Passage
☆ ☆ ☆ ☆ ☆

This study addresses the trade-off between accuracy and efficiency, as well as biomechanical inconsistency, in soft tissue deformation prediction for orthognathic surgery. The authors propose a physics-informed neural network framework featuring an innovative interface–volume decoupled architecture that explicitly separates the discontinuous motion at the bone–soft tissue interface from the continuous hyperelastic deformation within the volumetric domain. By integrating a physics-guided simulation-to-real adaptation strategy, the method ensures internal biomechanical consistency without requiring ground-truth volumetric data. Experiments on 40 clinical cases demonstrate that the proposed approach outperforms existing methods in both surface accuracy and physical plausibility, while achieving significantly faster inference than finite element methods—effectively balancing precision, computational efficiency, and biomechanical fidelity.

☆ ☆ ☆ ☆ ☆

Listed entries
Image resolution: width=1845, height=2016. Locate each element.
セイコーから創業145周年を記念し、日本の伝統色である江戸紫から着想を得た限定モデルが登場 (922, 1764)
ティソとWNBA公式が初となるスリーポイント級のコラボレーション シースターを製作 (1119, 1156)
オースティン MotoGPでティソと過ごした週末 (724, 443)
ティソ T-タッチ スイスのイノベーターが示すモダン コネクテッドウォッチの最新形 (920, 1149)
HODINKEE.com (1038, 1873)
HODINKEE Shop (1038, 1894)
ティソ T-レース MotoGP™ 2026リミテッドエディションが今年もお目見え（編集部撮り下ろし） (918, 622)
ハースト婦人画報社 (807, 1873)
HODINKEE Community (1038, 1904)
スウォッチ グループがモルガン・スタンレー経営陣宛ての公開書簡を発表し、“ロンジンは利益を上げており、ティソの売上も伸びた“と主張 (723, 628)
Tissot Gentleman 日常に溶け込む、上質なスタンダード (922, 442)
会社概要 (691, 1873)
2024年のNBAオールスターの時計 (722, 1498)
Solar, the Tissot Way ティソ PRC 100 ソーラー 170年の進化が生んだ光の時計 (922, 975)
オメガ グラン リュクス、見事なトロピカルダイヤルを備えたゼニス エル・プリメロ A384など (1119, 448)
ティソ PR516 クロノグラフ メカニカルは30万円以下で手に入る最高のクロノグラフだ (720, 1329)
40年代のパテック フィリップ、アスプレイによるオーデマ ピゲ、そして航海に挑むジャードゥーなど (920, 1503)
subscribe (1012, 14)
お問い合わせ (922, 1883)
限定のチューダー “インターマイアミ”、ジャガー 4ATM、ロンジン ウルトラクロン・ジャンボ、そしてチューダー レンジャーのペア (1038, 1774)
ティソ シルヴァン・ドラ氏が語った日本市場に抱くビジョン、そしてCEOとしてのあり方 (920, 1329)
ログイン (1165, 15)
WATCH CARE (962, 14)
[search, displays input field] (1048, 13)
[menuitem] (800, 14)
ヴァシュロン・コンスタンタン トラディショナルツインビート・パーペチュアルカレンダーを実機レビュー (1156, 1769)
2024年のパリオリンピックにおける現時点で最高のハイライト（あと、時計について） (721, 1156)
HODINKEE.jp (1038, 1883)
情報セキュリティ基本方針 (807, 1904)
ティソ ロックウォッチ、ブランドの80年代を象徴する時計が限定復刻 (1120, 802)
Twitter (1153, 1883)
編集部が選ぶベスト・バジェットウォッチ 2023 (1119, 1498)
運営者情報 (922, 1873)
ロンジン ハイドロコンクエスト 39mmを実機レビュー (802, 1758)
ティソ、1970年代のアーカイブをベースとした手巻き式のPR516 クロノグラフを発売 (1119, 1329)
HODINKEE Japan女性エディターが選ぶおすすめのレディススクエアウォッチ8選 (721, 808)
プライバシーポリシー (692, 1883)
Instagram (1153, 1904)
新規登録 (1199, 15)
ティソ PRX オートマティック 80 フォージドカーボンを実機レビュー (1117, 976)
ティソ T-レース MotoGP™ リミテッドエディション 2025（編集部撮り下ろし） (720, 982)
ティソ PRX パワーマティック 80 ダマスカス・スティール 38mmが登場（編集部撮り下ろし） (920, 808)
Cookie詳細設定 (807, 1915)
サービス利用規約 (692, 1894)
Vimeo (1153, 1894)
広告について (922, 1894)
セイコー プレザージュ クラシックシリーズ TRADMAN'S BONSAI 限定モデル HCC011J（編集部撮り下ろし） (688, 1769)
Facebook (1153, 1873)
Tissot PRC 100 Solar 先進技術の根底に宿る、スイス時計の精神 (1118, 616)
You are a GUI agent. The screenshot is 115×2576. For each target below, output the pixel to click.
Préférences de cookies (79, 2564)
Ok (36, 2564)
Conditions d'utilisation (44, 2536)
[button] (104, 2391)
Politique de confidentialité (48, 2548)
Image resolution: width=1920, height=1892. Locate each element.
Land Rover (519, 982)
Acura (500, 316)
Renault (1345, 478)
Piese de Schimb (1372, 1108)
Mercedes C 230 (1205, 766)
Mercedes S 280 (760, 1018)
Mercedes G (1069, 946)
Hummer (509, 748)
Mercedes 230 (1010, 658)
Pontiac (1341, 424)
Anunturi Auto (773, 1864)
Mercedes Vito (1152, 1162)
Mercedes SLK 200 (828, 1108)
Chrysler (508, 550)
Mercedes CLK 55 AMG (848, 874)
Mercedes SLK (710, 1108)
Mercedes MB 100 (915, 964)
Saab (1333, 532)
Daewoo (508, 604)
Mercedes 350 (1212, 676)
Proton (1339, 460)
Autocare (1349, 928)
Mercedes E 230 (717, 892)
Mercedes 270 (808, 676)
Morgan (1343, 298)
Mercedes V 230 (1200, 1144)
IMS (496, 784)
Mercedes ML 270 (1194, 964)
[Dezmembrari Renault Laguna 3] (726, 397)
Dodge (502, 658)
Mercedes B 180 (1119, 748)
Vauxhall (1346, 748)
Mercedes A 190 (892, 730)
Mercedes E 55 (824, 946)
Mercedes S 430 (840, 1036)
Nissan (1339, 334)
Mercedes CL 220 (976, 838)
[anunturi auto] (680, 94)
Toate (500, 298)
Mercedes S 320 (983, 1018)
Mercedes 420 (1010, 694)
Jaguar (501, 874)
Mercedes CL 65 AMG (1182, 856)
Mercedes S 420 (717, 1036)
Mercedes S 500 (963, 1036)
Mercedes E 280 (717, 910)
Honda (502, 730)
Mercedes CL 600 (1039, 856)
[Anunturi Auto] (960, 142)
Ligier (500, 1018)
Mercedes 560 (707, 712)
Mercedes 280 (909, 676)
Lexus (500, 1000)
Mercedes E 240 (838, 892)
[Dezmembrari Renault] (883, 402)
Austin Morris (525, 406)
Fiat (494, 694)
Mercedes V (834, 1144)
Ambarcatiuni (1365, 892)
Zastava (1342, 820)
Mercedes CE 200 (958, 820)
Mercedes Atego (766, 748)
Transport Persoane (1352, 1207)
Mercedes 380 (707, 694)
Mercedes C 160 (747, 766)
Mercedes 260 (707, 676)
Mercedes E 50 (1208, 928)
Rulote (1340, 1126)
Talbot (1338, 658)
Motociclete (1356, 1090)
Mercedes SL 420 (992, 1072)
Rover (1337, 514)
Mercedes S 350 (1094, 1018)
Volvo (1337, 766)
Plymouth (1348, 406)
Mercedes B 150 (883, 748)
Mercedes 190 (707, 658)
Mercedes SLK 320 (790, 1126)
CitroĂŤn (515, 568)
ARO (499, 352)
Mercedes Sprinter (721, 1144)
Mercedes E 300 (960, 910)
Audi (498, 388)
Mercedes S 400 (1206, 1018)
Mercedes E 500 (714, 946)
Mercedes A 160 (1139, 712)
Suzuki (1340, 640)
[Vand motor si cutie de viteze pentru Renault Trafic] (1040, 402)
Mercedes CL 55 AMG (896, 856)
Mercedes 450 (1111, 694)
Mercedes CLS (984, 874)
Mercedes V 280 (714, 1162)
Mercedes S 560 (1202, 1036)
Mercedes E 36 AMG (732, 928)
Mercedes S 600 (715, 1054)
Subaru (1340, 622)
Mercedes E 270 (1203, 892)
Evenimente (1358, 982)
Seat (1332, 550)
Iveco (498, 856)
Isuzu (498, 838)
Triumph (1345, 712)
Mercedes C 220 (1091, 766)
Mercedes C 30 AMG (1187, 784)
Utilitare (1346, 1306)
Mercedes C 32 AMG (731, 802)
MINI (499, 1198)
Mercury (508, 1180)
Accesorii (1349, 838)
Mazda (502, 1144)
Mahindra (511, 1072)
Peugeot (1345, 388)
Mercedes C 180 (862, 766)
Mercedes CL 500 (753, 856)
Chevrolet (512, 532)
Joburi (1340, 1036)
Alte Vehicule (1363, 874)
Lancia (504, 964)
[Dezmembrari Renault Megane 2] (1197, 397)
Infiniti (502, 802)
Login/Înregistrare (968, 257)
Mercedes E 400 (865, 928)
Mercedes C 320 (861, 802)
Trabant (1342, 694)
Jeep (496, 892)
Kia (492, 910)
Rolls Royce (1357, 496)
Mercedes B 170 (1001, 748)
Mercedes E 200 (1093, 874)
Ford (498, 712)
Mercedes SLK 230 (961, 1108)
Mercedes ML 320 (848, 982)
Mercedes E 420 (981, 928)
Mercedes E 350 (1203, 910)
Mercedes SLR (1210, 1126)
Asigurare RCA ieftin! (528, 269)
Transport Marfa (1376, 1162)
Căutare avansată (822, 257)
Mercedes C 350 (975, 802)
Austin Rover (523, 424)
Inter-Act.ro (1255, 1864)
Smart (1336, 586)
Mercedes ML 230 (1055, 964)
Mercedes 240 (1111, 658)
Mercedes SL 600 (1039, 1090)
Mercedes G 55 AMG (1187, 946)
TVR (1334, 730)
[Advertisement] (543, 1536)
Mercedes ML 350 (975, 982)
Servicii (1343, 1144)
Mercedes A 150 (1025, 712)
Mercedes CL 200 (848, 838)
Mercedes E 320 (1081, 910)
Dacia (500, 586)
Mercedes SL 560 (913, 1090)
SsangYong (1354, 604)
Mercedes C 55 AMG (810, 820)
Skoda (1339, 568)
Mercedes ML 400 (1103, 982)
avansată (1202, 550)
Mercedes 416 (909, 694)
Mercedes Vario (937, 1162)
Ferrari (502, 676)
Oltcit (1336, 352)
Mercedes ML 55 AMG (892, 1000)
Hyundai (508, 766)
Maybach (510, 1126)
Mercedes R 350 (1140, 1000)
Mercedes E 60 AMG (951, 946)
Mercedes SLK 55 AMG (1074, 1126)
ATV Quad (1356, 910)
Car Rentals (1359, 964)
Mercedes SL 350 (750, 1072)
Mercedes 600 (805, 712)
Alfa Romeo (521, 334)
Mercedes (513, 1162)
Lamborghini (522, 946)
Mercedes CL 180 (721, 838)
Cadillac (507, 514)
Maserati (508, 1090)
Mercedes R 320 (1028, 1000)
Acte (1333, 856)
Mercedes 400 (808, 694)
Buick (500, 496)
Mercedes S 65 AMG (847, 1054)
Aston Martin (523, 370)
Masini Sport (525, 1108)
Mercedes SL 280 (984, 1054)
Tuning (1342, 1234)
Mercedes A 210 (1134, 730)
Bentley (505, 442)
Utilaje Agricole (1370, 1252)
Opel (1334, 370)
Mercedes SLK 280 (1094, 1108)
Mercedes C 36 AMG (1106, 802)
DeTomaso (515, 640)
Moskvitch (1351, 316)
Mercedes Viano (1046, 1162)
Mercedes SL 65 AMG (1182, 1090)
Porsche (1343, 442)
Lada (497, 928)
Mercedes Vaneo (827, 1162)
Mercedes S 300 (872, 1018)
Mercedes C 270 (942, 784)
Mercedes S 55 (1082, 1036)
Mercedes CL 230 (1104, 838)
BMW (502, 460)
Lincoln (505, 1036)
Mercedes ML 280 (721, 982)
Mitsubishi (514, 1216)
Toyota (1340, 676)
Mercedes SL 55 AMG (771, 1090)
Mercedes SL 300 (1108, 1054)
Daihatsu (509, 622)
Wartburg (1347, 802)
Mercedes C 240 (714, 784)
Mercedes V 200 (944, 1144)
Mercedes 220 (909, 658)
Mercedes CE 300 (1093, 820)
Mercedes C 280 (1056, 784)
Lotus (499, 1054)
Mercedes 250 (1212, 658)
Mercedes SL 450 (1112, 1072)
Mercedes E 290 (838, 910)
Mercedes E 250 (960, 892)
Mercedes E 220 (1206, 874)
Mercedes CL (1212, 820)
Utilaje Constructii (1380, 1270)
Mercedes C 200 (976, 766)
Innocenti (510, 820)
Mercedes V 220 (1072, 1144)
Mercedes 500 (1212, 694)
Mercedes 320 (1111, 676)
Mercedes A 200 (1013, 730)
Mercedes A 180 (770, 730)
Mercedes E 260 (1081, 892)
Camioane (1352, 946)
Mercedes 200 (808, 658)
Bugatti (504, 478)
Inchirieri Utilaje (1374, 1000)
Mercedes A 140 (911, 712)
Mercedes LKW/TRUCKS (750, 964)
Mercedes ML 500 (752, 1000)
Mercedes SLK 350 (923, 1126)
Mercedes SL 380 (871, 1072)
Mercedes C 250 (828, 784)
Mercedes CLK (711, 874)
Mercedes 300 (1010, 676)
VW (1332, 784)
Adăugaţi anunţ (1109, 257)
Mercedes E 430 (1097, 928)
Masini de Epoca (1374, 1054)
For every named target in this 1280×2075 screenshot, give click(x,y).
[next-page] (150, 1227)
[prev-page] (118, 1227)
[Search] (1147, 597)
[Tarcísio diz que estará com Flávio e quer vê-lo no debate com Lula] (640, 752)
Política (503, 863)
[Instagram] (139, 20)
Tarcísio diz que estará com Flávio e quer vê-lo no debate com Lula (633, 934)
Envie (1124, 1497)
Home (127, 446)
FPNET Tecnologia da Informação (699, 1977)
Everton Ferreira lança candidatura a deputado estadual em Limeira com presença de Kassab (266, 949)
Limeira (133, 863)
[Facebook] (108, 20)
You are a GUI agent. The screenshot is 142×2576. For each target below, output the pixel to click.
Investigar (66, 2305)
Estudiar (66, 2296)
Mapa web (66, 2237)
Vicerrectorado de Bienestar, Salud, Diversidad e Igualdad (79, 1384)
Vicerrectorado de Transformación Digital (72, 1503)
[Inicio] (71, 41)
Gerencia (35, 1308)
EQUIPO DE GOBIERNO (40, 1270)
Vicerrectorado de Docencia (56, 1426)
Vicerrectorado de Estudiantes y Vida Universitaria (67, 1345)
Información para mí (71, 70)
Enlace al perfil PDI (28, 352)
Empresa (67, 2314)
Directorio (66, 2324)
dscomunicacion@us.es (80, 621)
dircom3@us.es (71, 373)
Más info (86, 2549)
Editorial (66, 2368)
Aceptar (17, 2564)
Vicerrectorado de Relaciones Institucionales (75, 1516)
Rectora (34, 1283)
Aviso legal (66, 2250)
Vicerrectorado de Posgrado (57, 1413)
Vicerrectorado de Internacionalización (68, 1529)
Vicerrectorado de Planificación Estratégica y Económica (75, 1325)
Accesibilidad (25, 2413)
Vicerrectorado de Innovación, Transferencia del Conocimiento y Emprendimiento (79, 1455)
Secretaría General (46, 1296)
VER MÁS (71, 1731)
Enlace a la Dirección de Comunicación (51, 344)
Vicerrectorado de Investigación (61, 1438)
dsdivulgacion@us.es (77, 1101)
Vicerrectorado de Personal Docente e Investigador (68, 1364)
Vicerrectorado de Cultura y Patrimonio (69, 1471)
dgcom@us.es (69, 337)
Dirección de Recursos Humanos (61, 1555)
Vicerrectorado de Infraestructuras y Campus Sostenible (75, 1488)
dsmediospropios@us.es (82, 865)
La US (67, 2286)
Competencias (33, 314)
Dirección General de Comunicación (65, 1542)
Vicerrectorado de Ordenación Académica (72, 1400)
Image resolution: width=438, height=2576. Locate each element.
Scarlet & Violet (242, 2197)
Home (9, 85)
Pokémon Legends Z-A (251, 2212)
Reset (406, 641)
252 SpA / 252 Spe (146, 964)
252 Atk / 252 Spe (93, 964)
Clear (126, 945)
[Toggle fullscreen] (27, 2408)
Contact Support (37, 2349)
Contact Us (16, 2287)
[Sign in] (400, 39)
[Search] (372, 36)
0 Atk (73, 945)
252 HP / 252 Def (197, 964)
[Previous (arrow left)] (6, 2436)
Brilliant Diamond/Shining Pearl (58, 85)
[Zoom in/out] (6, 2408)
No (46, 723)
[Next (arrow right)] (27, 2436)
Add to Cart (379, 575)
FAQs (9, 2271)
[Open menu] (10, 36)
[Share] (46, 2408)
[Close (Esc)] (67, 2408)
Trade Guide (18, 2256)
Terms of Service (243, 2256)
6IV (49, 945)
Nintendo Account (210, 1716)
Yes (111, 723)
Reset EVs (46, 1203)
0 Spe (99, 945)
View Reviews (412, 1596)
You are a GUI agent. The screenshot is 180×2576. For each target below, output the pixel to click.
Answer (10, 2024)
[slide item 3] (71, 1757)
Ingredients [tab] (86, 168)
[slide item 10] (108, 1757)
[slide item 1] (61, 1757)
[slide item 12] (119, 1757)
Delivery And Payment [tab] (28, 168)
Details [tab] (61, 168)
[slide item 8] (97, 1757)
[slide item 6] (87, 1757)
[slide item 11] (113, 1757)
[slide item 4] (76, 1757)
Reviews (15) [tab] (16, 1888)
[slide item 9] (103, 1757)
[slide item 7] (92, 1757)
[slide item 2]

☆ ☆ ☆ ☆ ☆

What to work on
1/ List the three qualities that the passage on soft tissue deformation prediction says, in its final sentence, the method balances.
2/ Write the text that comes next after the last sentence of the passage on soft tissue deformation prediction.

Written responses
1/ precision, computational efficiency, biomechanical fidelity

2/
Predicting patient-specific facial soft-tissue deformation is critical for iterative orthognathic surgery planning. However, current computational methods face a strict accuracy-efficiency trade-off: high-fidelity Finite Element Methods (FEM) are computationally prohibitive, whereas pure deep learning models often produce biomechanically inconsistent results. While Physics-Informed Neural Networks (PINNs) offer a promising avenue, learning the complex heterogeneous mechanics of bone--soft-tissue interactions with only partial clinical supervision (i.e., outer facial surfaces) remains highly unstable. To overcome these challenges, we present PINNOCHIO, a novel physics-informed framework for facial soft-tissue simulation. PINNOCHIO introduces a hybrid sequential decomposition that explicitly decouples discontinuous bone--soft-tissue interface movements from continuous volumetric hyperelastic deformation. This structural separation enables stable training and facilitates a physics-enabled sim-to-real adaptation strategy, ensuring internal biomechanical consistency without requiring volumetric ground truth. Evaluated on a 40-patient clinical cohort, PINNOCHIO outperforms existing baselines in both surface accuracy and physical validity. Furthermore, it achieves a substantial speedup over FEM, successfully resolving the accuracy-efficiency trade-off to provide a highly reliable and practical tool for interactive surgical planning.